■ ページ抜粋
久居焼
久居焼(ひさいやき)は、三重県久居市(現在の三重県津市)の焼き物。通称ではちゃわん焼と呼ばれていた。[1]
歴史
[編集]万延元年(1860年)久居市本町の上住七兵衛と上島弥兵衛の2人によって、飛び地の川方村大口で久居焼が開始された。自衛隊久井基地前から高茶屋に至る現在の井戸山町で、江戸時代は周辺は一面の松林の山中であった。現在の旧道沿いの北側の台地で、台地の南斜面に登り窯をつき、創業以来この奥の谷から土を採集していた。[2]
久居焼の二代目継承者だった上島岩吉の時代に、この焼き物を更に改善して所々の土を採集して研究した結果、高茶屋村カワラケ野に土質の良い粘土を発見して、この土と奥の谷の土を調和して使用していた。その結果、非常に堅牢な焼き物が完成して、日本各地からその引き合いも増加して明治末期には三重県津市、三重県松阪市、三重県伊勢市から愛知県名古屋市、三河地域、遠江地域、駿河地域にも販路を拡大できた。[3]
窯は幅一間(1.81m)長さ四間(7.2m)位の登り窯が17基あり、最盛期には職人20人位が働き1ヵ月に1回窯出しをして、100俵の陶器を半分は地元久居市・津市・伊勢市・半分は津市の築地から名古屋方面へ船出しをしていた。[4]
久居焼は主要な使用方法は日用茶碗、丼物や茶器、花器の実用品で、粘土が固くて乾燥すると1尺のものが、8寸になってしまったエピソードがある。このような陶器であるから花器の水持ちが良くて、輪を書くというものがなくて重宝がられていた。[5]
久居焼は初代上島弥兵衛、二代目上島岩吉、三代目政蔵、四代目村田菅一の代々当主によって82年間にわたり久居地域の名産の1つになっていた。[6]
上島弥兵衛
[編集]- 上島弥兵衛は幕末から明治時代(1820年~1875年)の人物で久居焼の創設者である。滋賀県信楽地域の人物で幼少期から陶器製作を志望して、各所で修業した。嘉永4年の31歳の時に三重県四日市市に来た人物である。しかし阿倉川の土質が悪かったため加太に引っ越して焼き物を開始した。当時飯南郡射和村の庄助は焼き物の失敗が続いて苦境にあり、これを聞いた射和の豪商竹川竹斎は弥兵衛を招いて焼き物作りを依頼した。弥兵衛は加太村の窯を他人にゆずり、射和の棟梁として苦心して焼き物を完成させた。射和万古焼の始まりである。弥兵衛は射和万古焼から新規独立して竹川氏の反対を押し切り津市に出て、藤堂和泉守の命で現在の津公園御山荘山に釜を建設する計画があったが、竹川氏の反対で計画が中止となり、同時に射和万古焼も中止となった。弥兵衛はこの計画の失敗に屈せず、藤堂家の家臣の近藤の保護と倉田久子八の出資で津船頭町で窯を建設した。これが阿漕焼の元祖で万延元年の春であった。その後久居大口山に良い土質があるのを発見し、同年10月久居本町の上住七兵衛と2人で窯を開いた。これが久居焼の始まりである。弥兵衛は両所の窯を管理して、焼き物製作に励み阿漕焼・久居焼の名は次第に高まっていったが、明治元年の上住の死亡のため阿漕焼を倉田久八に託して、後年は久居焼の製作に専念した。明治8年に55歳で没する。[7]
久居焼の調査所
[編集]- 産地製造所は三重県下の一志郡川方村の大口山へ万延元年より本場。間口は8間。奥行は5間。付属建物は3か所。

(データレコード)
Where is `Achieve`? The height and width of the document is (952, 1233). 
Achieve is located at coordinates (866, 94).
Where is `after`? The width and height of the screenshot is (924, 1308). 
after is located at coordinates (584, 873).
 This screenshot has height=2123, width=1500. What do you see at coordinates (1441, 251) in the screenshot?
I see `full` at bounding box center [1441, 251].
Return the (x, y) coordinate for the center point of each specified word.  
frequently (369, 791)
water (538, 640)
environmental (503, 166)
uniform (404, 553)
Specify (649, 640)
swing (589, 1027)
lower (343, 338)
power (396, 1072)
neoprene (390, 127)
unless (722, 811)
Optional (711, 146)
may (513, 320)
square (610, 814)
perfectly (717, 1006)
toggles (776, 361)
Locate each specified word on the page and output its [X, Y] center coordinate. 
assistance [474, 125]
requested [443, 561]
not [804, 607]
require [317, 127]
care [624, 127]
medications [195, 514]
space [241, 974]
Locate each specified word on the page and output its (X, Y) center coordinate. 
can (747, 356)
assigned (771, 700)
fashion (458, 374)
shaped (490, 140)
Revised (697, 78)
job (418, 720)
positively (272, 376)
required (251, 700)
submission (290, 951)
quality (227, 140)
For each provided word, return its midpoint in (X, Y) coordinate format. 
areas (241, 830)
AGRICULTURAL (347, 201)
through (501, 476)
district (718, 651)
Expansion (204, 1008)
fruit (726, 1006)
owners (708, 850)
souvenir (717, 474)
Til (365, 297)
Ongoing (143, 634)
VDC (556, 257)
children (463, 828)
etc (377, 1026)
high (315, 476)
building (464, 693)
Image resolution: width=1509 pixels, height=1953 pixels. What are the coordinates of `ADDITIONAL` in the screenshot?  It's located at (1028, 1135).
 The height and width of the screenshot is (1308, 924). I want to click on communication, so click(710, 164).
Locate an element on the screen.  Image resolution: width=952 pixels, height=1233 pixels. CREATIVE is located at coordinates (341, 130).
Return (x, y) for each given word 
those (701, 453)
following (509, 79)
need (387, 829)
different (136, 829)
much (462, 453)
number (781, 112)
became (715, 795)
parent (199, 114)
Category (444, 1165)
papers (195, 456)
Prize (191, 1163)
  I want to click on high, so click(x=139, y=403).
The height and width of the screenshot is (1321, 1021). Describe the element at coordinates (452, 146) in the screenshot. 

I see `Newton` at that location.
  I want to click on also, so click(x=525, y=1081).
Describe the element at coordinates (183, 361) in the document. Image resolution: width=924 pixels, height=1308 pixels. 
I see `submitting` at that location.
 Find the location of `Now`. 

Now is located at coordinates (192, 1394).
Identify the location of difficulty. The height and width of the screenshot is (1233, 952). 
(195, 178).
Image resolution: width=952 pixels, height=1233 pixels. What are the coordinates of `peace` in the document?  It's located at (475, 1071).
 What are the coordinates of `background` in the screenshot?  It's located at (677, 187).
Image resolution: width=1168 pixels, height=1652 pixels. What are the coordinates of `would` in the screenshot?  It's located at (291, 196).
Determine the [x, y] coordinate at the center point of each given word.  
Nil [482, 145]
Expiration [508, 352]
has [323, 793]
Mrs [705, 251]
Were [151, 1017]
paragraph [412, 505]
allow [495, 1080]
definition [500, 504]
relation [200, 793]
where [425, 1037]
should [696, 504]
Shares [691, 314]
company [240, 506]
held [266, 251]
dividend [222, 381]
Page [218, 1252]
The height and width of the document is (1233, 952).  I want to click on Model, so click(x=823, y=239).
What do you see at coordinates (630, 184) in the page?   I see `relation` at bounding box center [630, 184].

■ 作業要件
1. 久居焼の記事に記された代々の当主を、初代から順にすべて挙げよ。
2. 久居焼の記事を、最後の文の後から書き継げ。
資料はこの作業には関与しない。

■ 解答一覧
1. 初代 上島弥兵衛、二代目 上島岩吉、三代目 政蔵、四代目 村田菅一

2.
- 焼窯は幅100間、奥行3間、深さ1尺。
- 製品は富士形丼、竹形中鍋、三島丼、小皿、中土瓶、小土瓶、兵丹徳利、手付火鉢、花瓶、鍋、火鉢、植鉢。
- 1窯300円。[8]
久居焼の工場調
[編集]- 工場名称は上島陶器製作場
- 所在地は三重県一志郡桃園村大字川方
- 持ち主は上島政蔵
- 創業年月日は万延元年5月5日
- 主要製品は日用品及び茶器・花器
- 1年の就業日数は300日
- 1日の就業時間は10時間
- 職工及び従業員は男性5人、女性2人
- 職工1日1人の賃金は男性40銭、女性20銭[9]
家系図
[編集]- 上島弥兵衛(初代)
- 上島清一郎(上島弥兵衛の甥)
- 上島弥吉(上島弥兵衛甥の息子で阿漕焼の創始者)
- 上島岩吉(2代目で上島弥兵衛の息子)
- ひらえ(上島岩吉の妻)
- 佐久間平四郎(ひらえの兄で飯南郡の錦崋山焼の創始者)
- 射和村の郷士の広次(ひらえの父)
- 上島政蔵(3代目で上島弥兵衛の孫)
- 上島直之(上島弥兵衛の曾孫で大阪府在住・公務員)
- 小楽(上島弥兵衛の孫娘)
- 村田音次郎(小楽の夫)
- 村田菅一(小楽の息子で上島弥兵衛の曾孫。久居焼創始者)[10]
脚注
[編集]参考文献
[編集]- 『久居市史』
- 『三重県史』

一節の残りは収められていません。